## EXCERTO DO TEXTO
No meio da lassidão da canícula, este Verão tem sido fértil em acontecimentos que tornam a vida mais fácil a quem, como eu, continua a escrever para os jornais durante aquela que antigamente era denominada de silly season. Hoje, felizmente, não faltam temas para nos debruçarmos durante o Verão. Esta semana, a denominada Entidade Reguladora para a Comunicação Social, emitiu a sua decisão sobre a entrevista que José Rodrigues dos Santos fez a Marta Temido na campanha para as Eleições Europeias do passado mês de Junho.

Depois de ter recibo várias queixas, típicas, de resto, do espírito censório que permanece na alma caridosa de muitos Portugueses que gostam de vigiar a moral e os bons costumes, a ERC decidiu investigar o que se havia passado na entrevista que, nas palavras dos queixosos, tivera “perguntas capciosas, baseadas em informações falsas, tom violento, contestando todas as respostas”. Mais, outro queixoso, criticando a postura do entrevistador, “entende que a ERC devia tomar medidas”.

## DADOS FORNECIDOS

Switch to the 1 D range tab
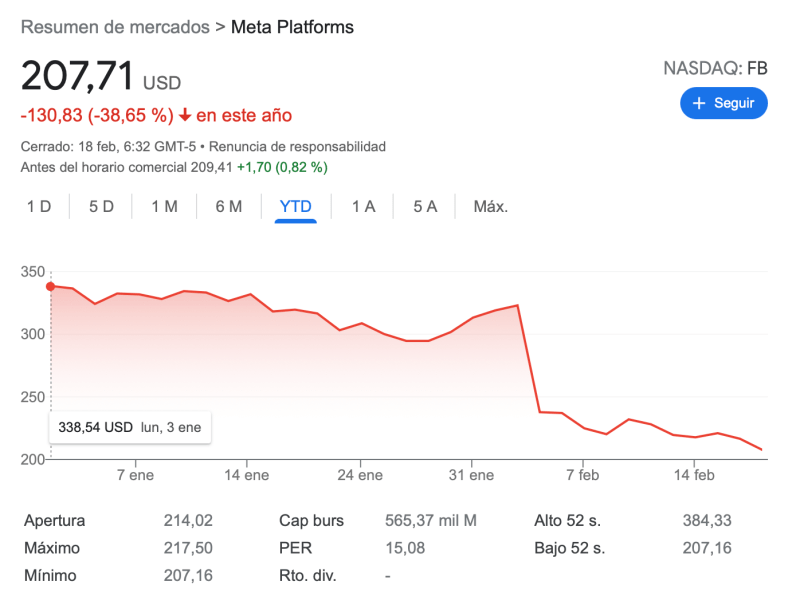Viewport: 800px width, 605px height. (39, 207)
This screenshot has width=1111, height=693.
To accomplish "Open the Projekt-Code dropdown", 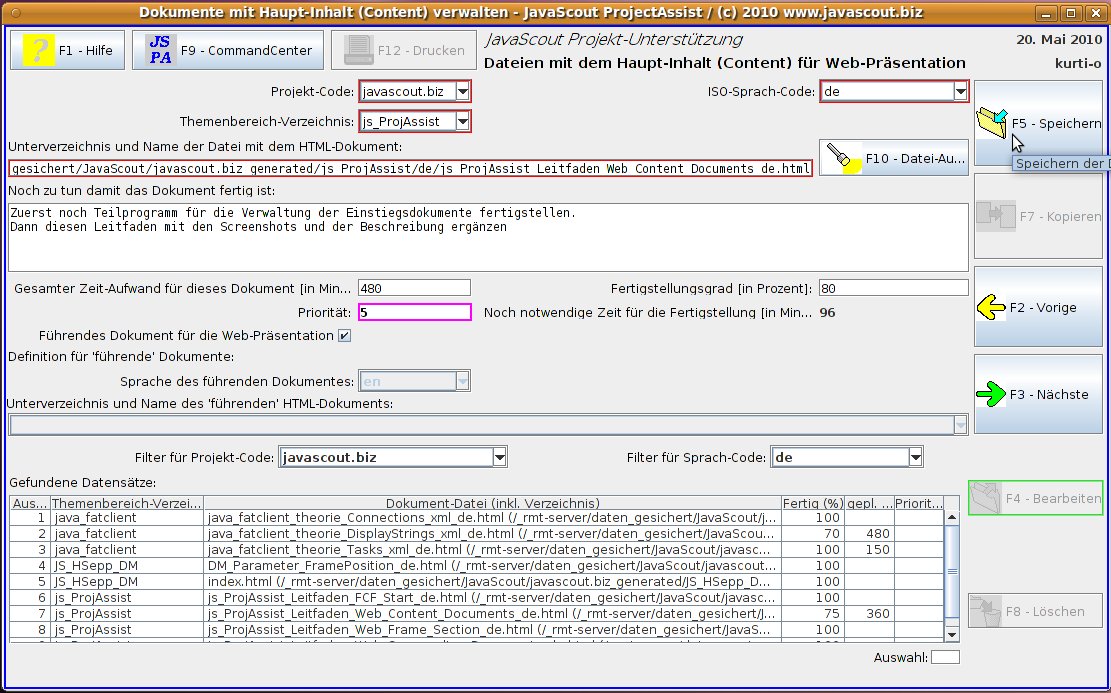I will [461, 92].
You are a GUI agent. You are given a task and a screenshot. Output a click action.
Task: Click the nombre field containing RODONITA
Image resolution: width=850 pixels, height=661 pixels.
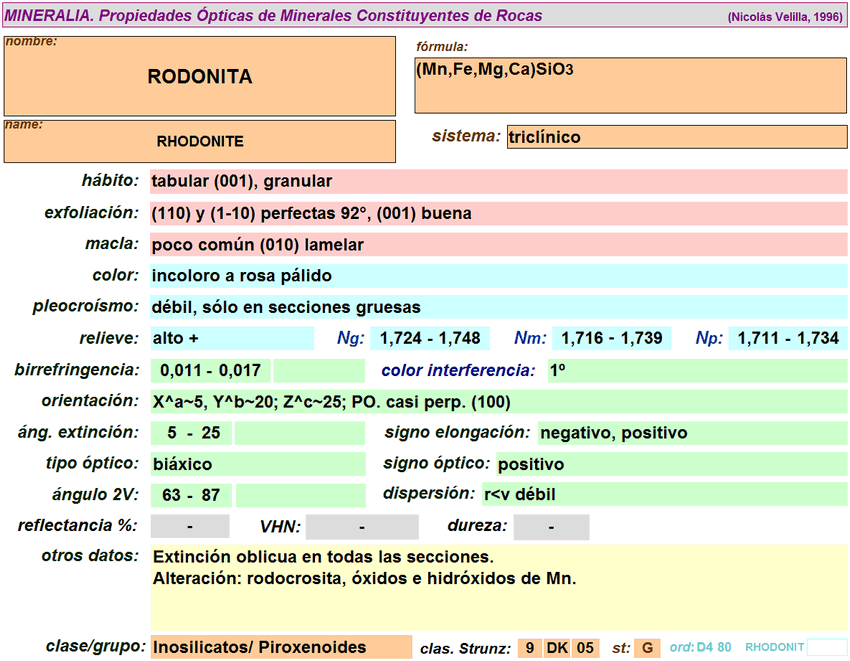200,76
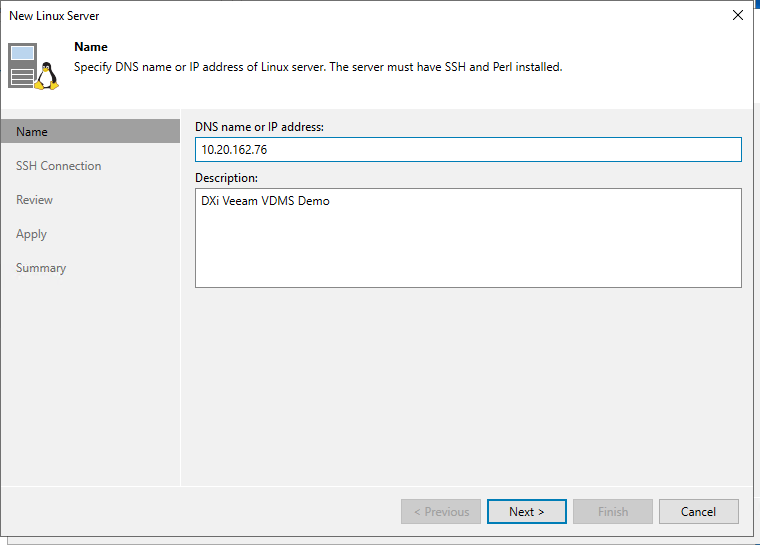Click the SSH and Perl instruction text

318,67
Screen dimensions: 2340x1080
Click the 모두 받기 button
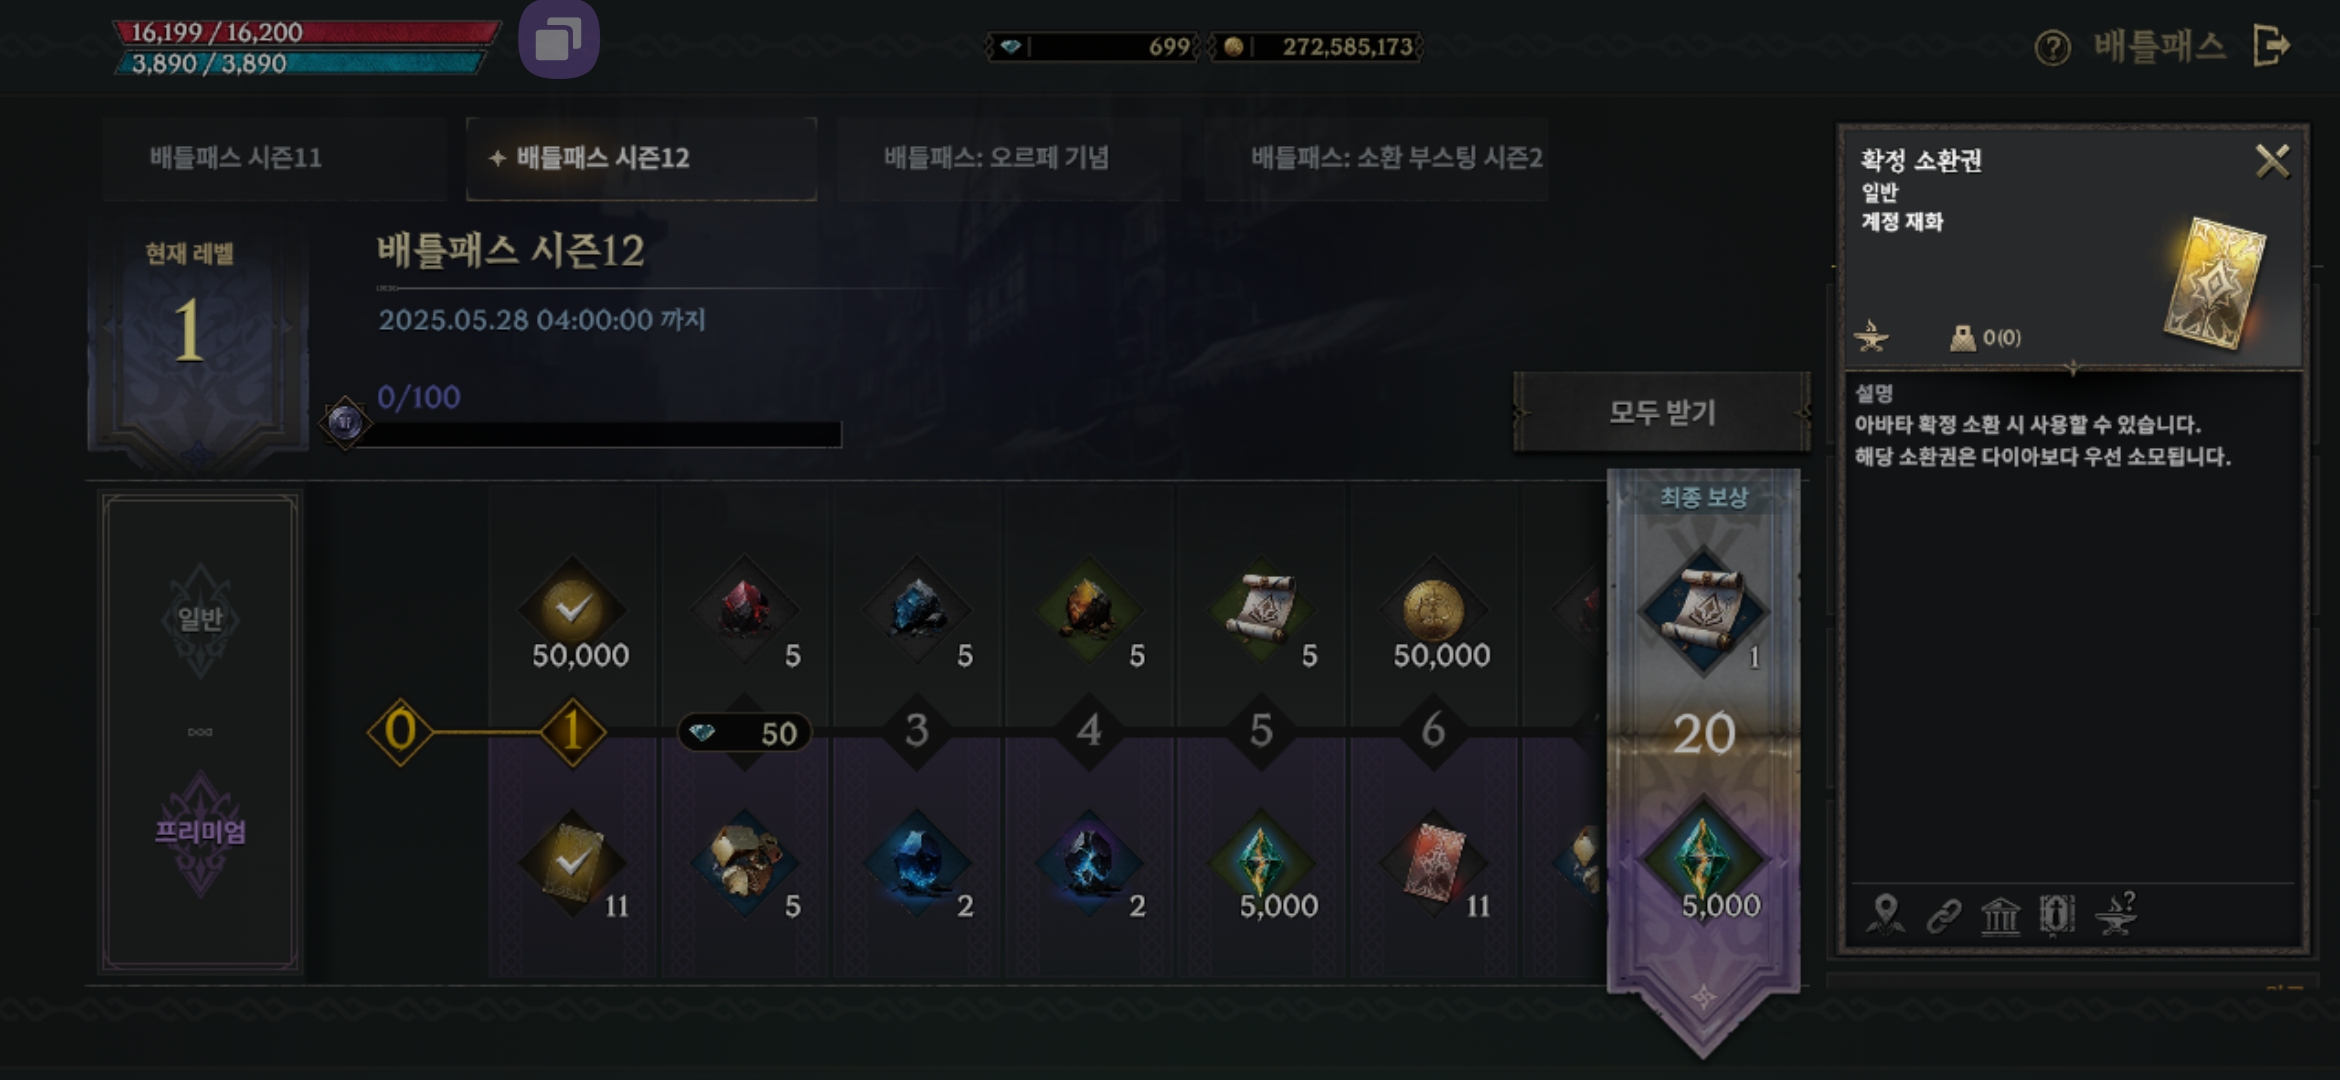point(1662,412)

## O QUE SE PEDE
Transcreva a parte do excerto sobre a decisão da ERC que vai de "No meio da lassidão" a "mês de Junho.". As linhas acima provêm de uma fonte diferente da do excerto.

## RESPOSTA AO EXERCÍCIO
No meio da lassidão da canícula, este Verão tem sido fértil em acontecimentos que tornam a vida mais fácil a quem, como eu, continua a escrever para os jornais durante aquela que antigamente era denominada de silly season. Hoje, felizmente, não faltam temas para nos debruçarmos durante o Verão. Esta semana, a denominada Entidade Reguladora para a Comunicação Social, emitiu a sua decisão sobre a entrevista que José Rodrigues dos Santos fez a Marta Temido na campanha para as Eleições Europeias do passado mês de Junho.